Namun, blog aku justru tak terurus. Dunia kerja kantoran begitu menyita waktu dan penuh sandiwara seperti ceritaku sebelumnya. Tulisan di tahun itu hanya berhasil mempublikasikan 2 karya saja untuk lomba bertema pemerintahan. Karya tulisan tersebut pun tidak menang tapi aku tak pernah patah arang.
Ketertarikan dengan literasi sudah aku rasakan sejak kecil. Berawal dari menulis buku diary yang sekadar melegakan ungkapan perasaan. Beberapa karya esai dan puisi yang aku tulis saat masih mengenyam pendidikan juga sering diapresiasi dengan ragam prestasi.

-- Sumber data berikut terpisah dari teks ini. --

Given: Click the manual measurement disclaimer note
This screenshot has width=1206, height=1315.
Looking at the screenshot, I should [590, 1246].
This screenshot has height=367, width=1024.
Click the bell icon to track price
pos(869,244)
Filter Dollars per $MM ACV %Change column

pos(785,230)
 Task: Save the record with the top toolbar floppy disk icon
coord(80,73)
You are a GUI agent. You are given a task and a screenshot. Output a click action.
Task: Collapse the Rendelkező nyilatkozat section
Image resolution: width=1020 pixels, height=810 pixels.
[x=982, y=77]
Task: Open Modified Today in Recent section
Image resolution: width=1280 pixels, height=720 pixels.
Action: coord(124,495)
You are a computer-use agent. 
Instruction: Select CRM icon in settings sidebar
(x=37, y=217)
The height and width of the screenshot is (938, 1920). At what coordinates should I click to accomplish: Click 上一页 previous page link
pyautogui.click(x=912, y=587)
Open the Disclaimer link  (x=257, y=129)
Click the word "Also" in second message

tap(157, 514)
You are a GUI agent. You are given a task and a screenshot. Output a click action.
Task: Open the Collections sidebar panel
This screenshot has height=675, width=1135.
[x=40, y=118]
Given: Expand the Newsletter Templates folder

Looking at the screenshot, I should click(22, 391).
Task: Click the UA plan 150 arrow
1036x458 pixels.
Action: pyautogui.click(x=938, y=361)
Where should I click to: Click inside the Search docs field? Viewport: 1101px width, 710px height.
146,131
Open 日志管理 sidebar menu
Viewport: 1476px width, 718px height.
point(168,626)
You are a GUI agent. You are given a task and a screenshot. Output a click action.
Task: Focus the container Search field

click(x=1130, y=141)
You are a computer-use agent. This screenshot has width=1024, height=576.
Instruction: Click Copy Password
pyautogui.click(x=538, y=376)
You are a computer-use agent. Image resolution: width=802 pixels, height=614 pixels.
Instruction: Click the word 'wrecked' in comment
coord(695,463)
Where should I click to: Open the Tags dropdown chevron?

Kondisi demikian berlanjut saat aku masuk ke dunia digital kini. Media sosial memberi tempat aktualisasi diri. Tak hanya spot untuk update status saja, tapi aku bisa memberi informasi terkini yang sedang terjadi. Beberapa pencapaian atas konten yang aku buat mendapat tempat layak bagi para penikmat karyaku. Tunggu saja, aku akan update achievements apa yang pernah aku dapat dari kecil sampai saat ini baik dalam dunia nyata maupun dunia maya. Siapa tau bisa menginspirasi!
Sebenarnya aku tak pernah bermimpi menjalani profesi sebagai narablog. Namun, aku sadar bahwa pekerjaan yang paling menyenangkan yaitu hobi yang dibayar. Meski masih banyak pihak yang memandang bahwa profesi halal ini terlihat tak menjanjikan masa depan.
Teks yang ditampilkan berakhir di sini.